Good News You May Have Missed
It’s Not All Doom and Gloom


TARP is Shrinking
In the darkest days of the global financial crisis, the U.S. Government funded the Troubled Asset Relief Program. By providing troubled financial companies with survival capital, the TARP was designed to help stabilize our rapidly degrading economy.
Of course, not everyone agreed on the necessity or advisability of such a program, or its $700 billion price tag. News outlets covered the controversy over the TARP program virtually 24 hours a day.
However, the second half of this saga has not been nearly so well covered. Given that TARP funds were structured as loans and not equity investments into participating companies, the government stands to recoup a significant portion of its money. As of March 31, 2010, much headway has been made:
- Before buying its way out of TARP, Goldman Sachs delivered a return of more than 20% annualized to the federal government.
- American Express delivered a return of more than 35%.
- In the period from October 2008 thru March of 2010, the government has earned an annualized return of 8% on the entire TARP fund.
The real headline to this story is not the return on the individual TARP investments but the fact that the overall cost of this program to the U.S. taxpayer is shrinking. Paybacks, coupled with interest from investment, are chipping away at the price tag. According to an article in the April 12, 2010 Wall Street Journal, the end cost of the TARP may be as low as $89 billion. That’s not peanuts…but it’s a far cry from the original $700 billion price tag, and is in fact about 42% less than the taxpayers’ cost of the Savings and loan crisis of the 1980s. (Source: Reuters).

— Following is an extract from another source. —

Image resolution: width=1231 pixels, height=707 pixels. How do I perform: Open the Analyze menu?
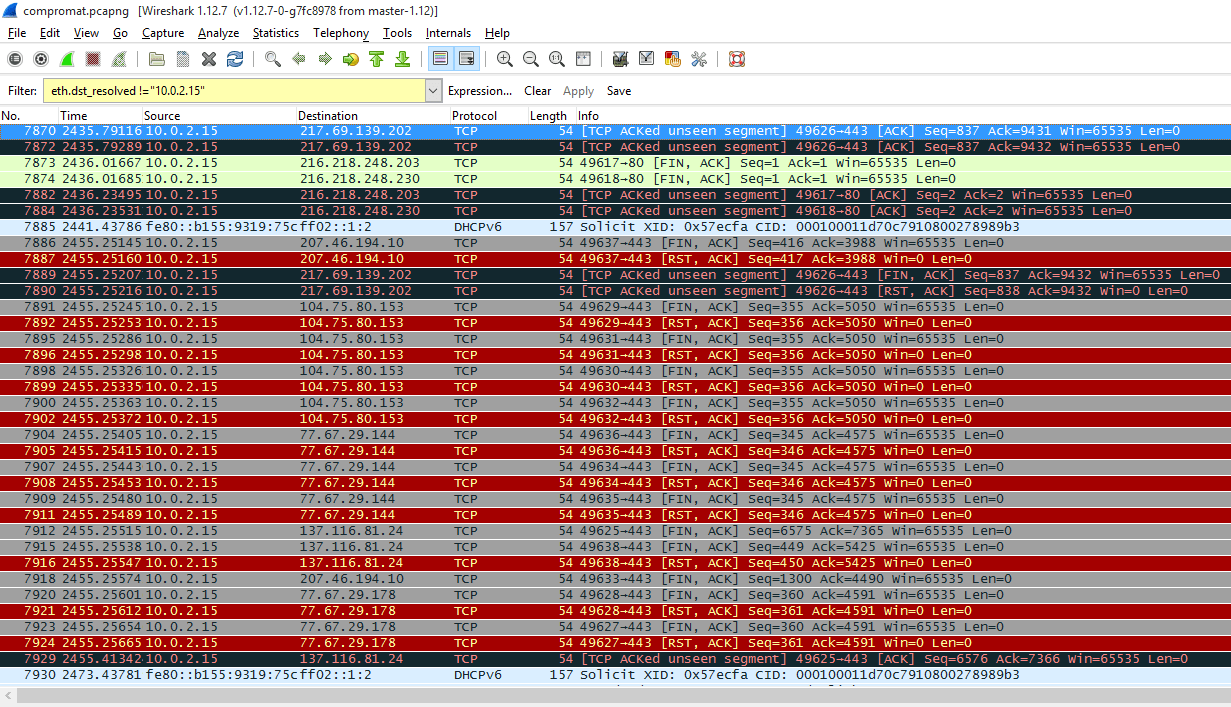click(218, 33)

Of course, not everything in the “bailout” is included in this figure. Fannie Mae and Freddie Mac still have an unlimited credit line with the federal government. Given present market conditions, the price tag for keeping these two organizations afloat may exceed $350 billion over the next decade. But that number, too, may decline drastically if and when the real estate market stabilizes.
Healthcare Reform and U.S. Corporations: Suffer Now, Benefit Later
If you listen to corporate earnings reports, you may have noticed that big name companies such as AT&T, Caterpillar, and Verizon have all come out with massive “healthcare charges” on their recent earnings reports. If you didn’t do any further investigation, it might seem as if the new Health Care Reform bill was increasing the cost of healthcare these companies provide, hurting their bottom line.
We believe that’s a bit of an illusion. Under the 2003 Medicare Part D bill, these large companies received a 28% subsidy for the cost of their payments to retirees with drug plans. A further provision allowed those companies to deduct the full amount of the cost of their drug retiree drug plan, despite the subsidy.
The Healthcare Reform bill eliminates this loophole. Companies must now write off only the 72% of the cost of their retiree drug plan for which they are actually paying. Yes, that change in tax treatment stings now. But, according to the nonpartisan Congressional Budget Office, this one-time charge should be far overshadowed by the ongoing benefit of paying an estimated 3% per year less per employee in healthcare premiums.